The former traders, who pleaded not guilty, are charged with fraud and conspiracy in the latest prosecution of a “spoofing” case brought by the U.S. since the so-called “flash crash” a decade ago. Vorley and Chanu are accused of issuing multiple trade orders between 2008 and 2013 that they canceled before executing in a bid to influence gold and silver prices.

Defense attorneys said the traders’ actions were legal and that canceling orders is an accepted strategy in the competitive world of high-frequency trading, where computers use algorithms to execute massive trades in milliseconds.

“Every order James placed was legitimate” and in full view of Deutsche Bank’s compliance department, said Roger Burlingham, Vorley’s lawyer. “The prosecutors’ theory is that when James placed orders, he was telling the super computer what was in his mind,” Burlingham said.

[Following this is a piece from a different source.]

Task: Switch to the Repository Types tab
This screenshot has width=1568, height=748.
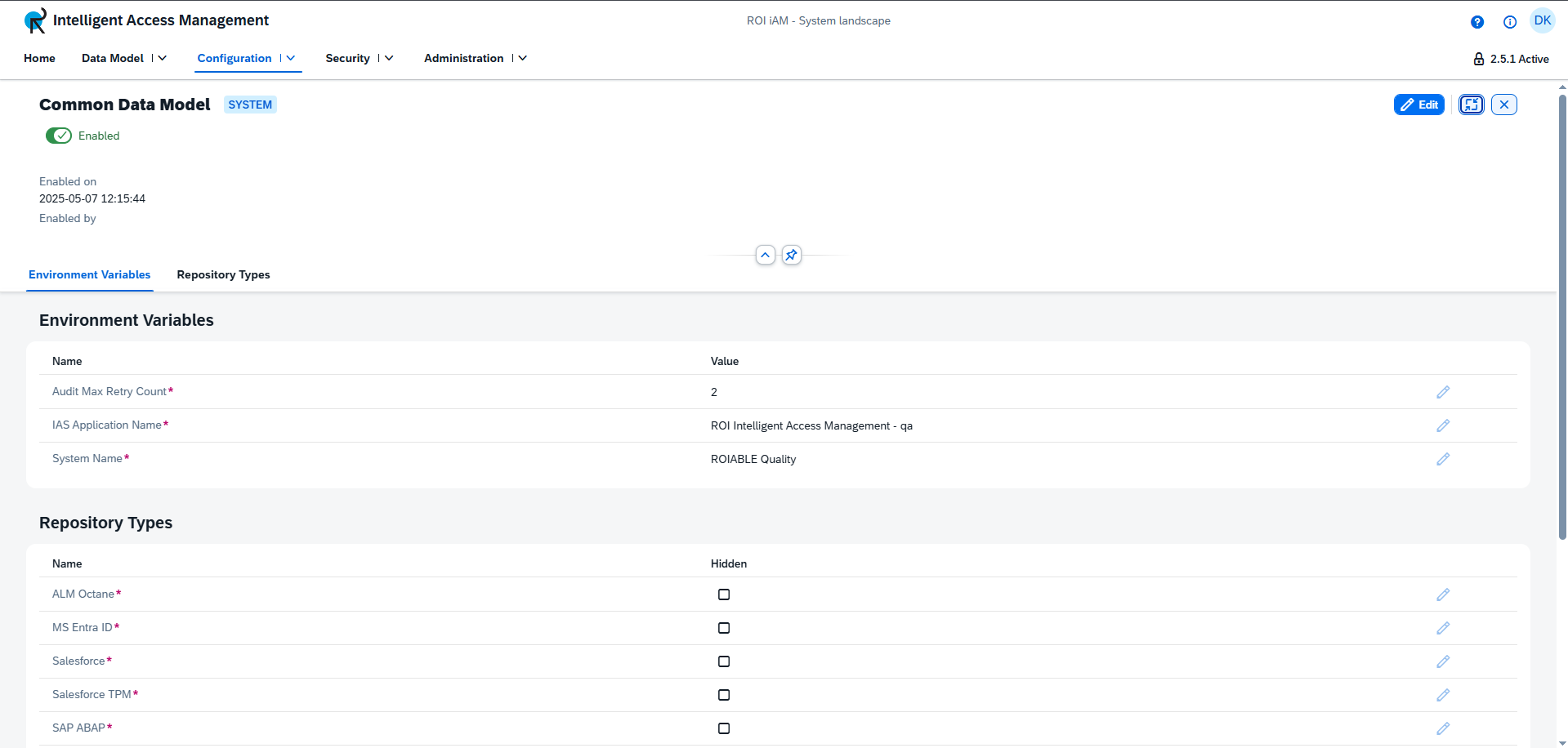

Chanu “honored every one of his orders that was accepted in the market by any other player,” said his attorney, McGovern. While Vorley and Chanu weren’t charged with the crime of spoofing, prosecutors are using the term as a distraction because they can’t prove fraud, McGovern said.

“They participated in a fraud designed to help themselves and their bank,” prosecutor Leslie Salba Garthwaite told the jury. Vorley and Chanu “turned the market on its head” by distorting supply and demand, she said.

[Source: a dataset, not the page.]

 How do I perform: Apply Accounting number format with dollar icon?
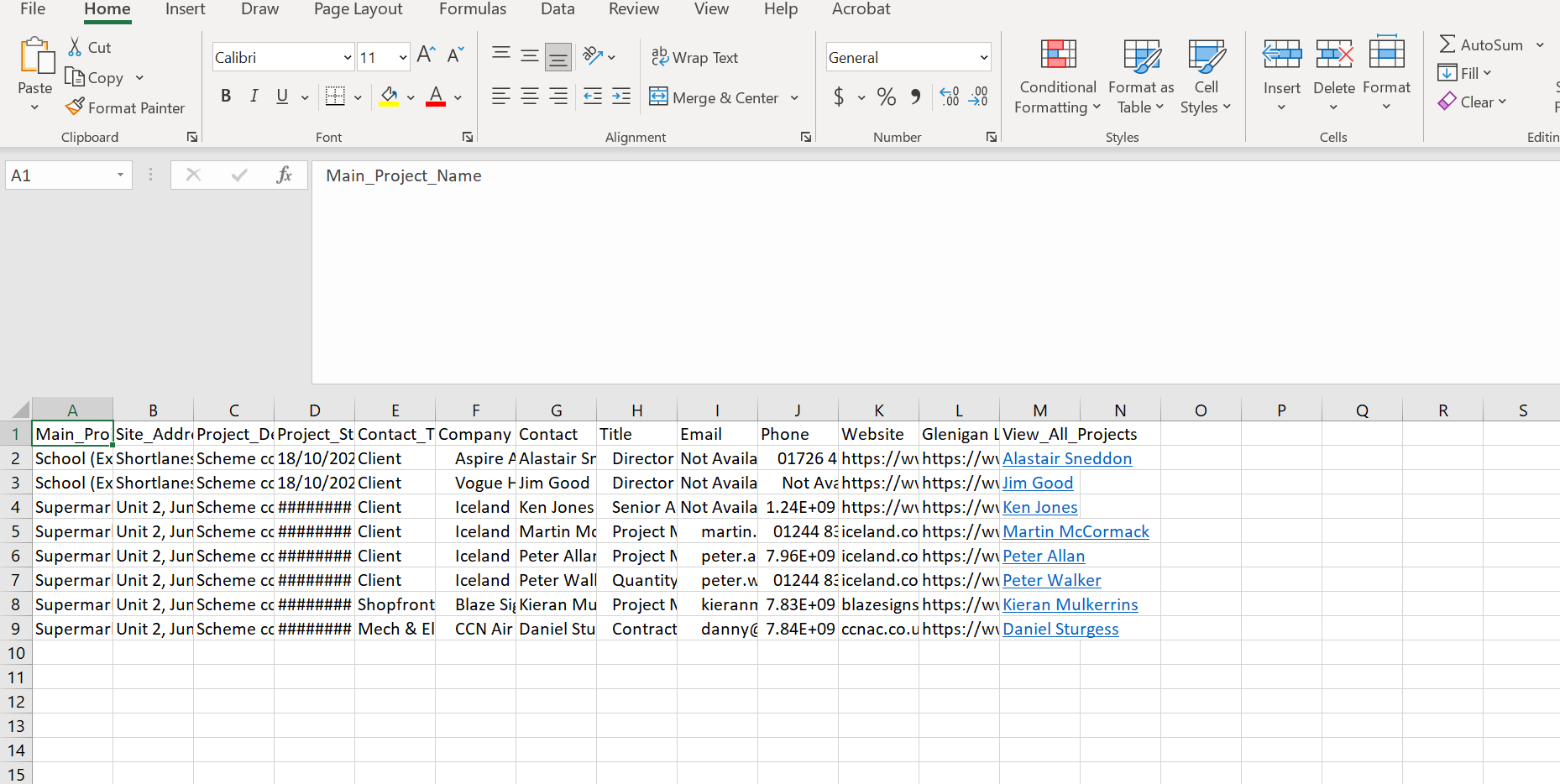[x=840, y=97]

“It’s a trick,” Garthwaite said of their spoofing methods, which she likened to “whispering buy and shouting sell.”

Among the prosecution witnesses scheduled to testify at the trial are former Deutsche Bank trader David Liew, who worked with Vorley and Chanu.

Since anti-spoofing laws were passed under the Dodd-Frank financial reforms in 2010, federal prosecutors have stepped up criminal cases and the U.S. Commodity Futures Trading Commission initiated more civil complaints.

For all of the individuals charged, only three have stood trial so far and the results are decidedly mixed.

In 2015, Michael Scotia was convicted in Chicago and sentenced to three years in prison. In 2018, Andre Flotron was acquitted after a federal judge in Connecticut threw out most of the charges saying the government should have brought the case in Chicago, where the trading occurred. Last year, the case against Chicago computer programmer Jitesh Thakkar, the first non-trader charged under anti-spoofing laws, ended in a mistrial.

The case is U.S. v. Vorley 18-cr-35, Northern District of Illinois (Chicago).